Under the new law, Web sites will be required to restructure their
content, design and underlying technologies to allow "individuals with
disabilities who are members of the public seeking information or
services from a Federal department or agency to have access to and use
of information and data that is comparable to the access to and use of
the information and data by such members of the public who are not
individuals with disabilities."
Exactly what that means will be spelled out by the government next
month, when the commission established by the U.S. Architectural and
Transportation Barriers Compliance Board publishes the new rules for
online publishing. Provisions are expected to include a ban on any
audio without simultaneous text and restrictions on animated graphics.
One preview of what the barrier board may publish next month is
contained in its own notices, which state that, in addition to
conventional html and pdf versions available online, all online
information must also be available from the agency via audio text and
TTY, as well as "cassette tape, Braille, large print, or computer
disk."
The federal guidelines follow publication in the Federal Register last
summer of the barrier board's intention to develop the new rules. And
in September, the board announced that a new federal committee had
been appointed to help draft the new requirements and that the
committee would begin meeting the following month.

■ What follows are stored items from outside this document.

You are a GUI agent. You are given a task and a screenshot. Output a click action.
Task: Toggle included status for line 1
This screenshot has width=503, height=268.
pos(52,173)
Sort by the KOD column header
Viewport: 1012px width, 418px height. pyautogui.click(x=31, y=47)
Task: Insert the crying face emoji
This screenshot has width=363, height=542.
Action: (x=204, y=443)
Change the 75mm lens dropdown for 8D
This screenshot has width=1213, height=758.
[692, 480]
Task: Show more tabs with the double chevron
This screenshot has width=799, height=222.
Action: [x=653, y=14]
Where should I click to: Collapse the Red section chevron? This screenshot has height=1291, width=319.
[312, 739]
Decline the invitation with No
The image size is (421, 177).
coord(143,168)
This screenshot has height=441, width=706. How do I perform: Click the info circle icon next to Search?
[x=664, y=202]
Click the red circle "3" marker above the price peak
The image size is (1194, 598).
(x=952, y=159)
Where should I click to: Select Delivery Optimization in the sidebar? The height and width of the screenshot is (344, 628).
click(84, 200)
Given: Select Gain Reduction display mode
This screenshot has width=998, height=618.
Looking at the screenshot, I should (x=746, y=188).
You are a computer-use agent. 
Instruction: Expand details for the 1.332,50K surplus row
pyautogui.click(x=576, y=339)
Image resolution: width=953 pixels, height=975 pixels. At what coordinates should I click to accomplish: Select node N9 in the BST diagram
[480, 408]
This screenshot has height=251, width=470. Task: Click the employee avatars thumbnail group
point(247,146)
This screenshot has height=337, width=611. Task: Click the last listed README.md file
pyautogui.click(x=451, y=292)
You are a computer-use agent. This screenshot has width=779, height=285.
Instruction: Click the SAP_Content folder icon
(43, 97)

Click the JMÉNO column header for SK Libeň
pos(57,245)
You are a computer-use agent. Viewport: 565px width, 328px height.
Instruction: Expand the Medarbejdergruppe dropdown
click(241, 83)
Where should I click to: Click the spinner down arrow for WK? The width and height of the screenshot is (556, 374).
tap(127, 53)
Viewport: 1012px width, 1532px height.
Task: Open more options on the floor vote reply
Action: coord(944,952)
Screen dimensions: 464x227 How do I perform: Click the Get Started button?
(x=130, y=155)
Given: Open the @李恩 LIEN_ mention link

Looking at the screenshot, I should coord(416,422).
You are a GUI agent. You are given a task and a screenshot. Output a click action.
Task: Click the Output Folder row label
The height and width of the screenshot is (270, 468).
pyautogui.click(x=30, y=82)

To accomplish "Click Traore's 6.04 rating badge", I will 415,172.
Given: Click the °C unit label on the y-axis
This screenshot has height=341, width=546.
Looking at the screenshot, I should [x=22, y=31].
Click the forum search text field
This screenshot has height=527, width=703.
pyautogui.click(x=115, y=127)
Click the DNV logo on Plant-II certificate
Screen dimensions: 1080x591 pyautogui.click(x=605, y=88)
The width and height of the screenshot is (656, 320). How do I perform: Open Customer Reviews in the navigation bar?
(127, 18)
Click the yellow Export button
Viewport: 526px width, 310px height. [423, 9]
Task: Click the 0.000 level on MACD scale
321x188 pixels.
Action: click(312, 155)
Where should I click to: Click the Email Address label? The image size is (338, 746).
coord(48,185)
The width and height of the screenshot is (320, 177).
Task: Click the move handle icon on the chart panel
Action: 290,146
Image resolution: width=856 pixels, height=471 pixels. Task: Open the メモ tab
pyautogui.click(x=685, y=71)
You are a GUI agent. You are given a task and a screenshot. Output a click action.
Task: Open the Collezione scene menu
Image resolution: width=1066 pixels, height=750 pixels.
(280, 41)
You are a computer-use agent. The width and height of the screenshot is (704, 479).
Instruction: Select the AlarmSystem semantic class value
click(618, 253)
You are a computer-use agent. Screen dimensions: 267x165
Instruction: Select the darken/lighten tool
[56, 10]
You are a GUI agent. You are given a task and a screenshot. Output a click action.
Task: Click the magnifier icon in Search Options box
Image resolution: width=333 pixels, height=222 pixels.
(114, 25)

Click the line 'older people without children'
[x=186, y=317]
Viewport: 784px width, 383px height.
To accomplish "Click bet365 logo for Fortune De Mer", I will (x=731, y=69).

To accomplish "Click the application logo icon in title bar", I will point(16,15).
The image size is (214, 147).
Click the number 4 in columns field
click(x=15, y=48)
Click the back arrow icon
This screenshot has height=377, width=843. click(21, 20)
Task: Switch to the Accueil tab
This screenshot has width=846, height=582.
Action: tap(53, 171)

Most of the committee members were representatives of people with
disabilities, including such groups as the American Council of the
Blind, the American Foundation for the Blind, Easter Seals, the
National Association of the Deaf, the National Federation of the Blind
and United Cerebral Palsy Association. Also included were three
members from the computer industry, representing IBM, Microsoft and
NCR.
The announcement also disclosed that the barrier board would draft the
guidelines with a "less formal, but certainly no less important, ad
hoc committee," whose members were not disclosed.
Members of the committee asserted that the federal government has
power to regulate the form and content of online information - as
opposed to print, where the government does not have such power -
because the federal government paid for the development of the
Internet.
"The Internet is subject to market forces, but it didn't start through
market forces, it was started by the federal government," said Jenifer
Simpson, a committee member and manager of technology initiatives at
the President's Committee on Employment of People with Disabilities,
in an interview with Ziff Davis. Simpson added that the rights of the
disabled must prevail over other considerations.
"This is really a civil rights issue," she said.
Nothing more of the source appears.